The definition of the scattering coefficient is that it denotes the ratio of sound energy that is reflected in other directions than the specular direction. Therefore the scattering coefficient is always a value between 0 and 1, where 0 means that the reflected wave is fully specular and 1 means that it is fully diffuse. The scattering coefficient is to a large extend a concept that needs to be included into GA due to the lack of diffraction and other wave-effects in the basic underlying approximations and assumptions.

It is possible to assign a single scattering coefficient to a surface or a scattering coefficient pr octave band. These two types of inputs triggers quite different behavior in the solver and are not expected to be able to give the same results.

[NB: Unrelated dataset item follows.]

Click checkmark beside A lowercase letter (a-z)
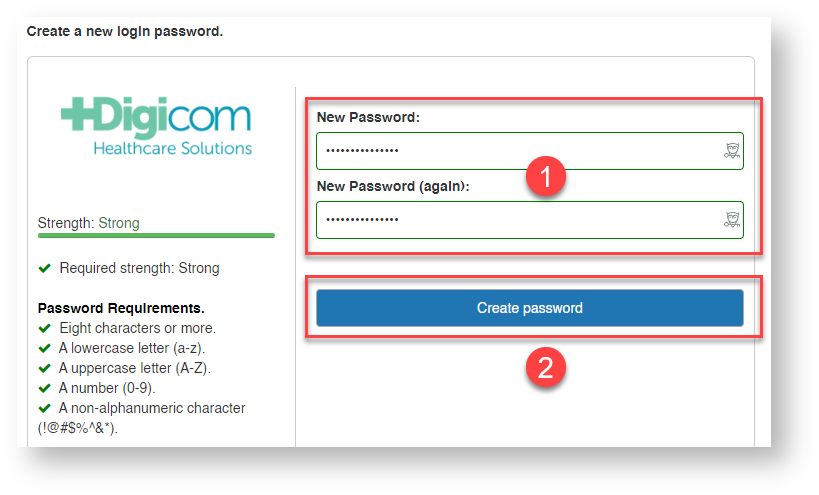45,348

With both the single and the octave band input it is necessary to introduce the concept of a "Trace Scattering Coefficient". The trace coefficient is only used in the ray-radiosity solver, where it is used only when tracing the ray around the space. i.e. to calculate the new direction for the radiosity-rays.

In the case of the single value input, the trace scattering coefficient is the same for all octave bands, whereas for the octave band version the input is used directly.

For all other application of the scattering coefficients the single value scattering coefficient used to extrapolate a scattering pr octave band curve as shown in the plot below.

Gerd

The image source method will use the extrapolated curve or your input octave band values when the scattered energy is subtracted. For the pressure based method, a band filtered frequency response is used for this.

The ray-radiosity solver will use this scattering coefficient in the step where the energy is traced back from the surface hitpoints to the receivers. Here the scattering coefficient is used to scale the amount of energy being registered. This works by angling the lambert distribution towards either the surface normal (scattering=1) and towards the specular vector (scattering=0). To conserve the energy, the distribution is scaled by the factor of the distribution that falls behind the surface. The figure illustrates the 2d case, but the concepts are similar in the 3d case.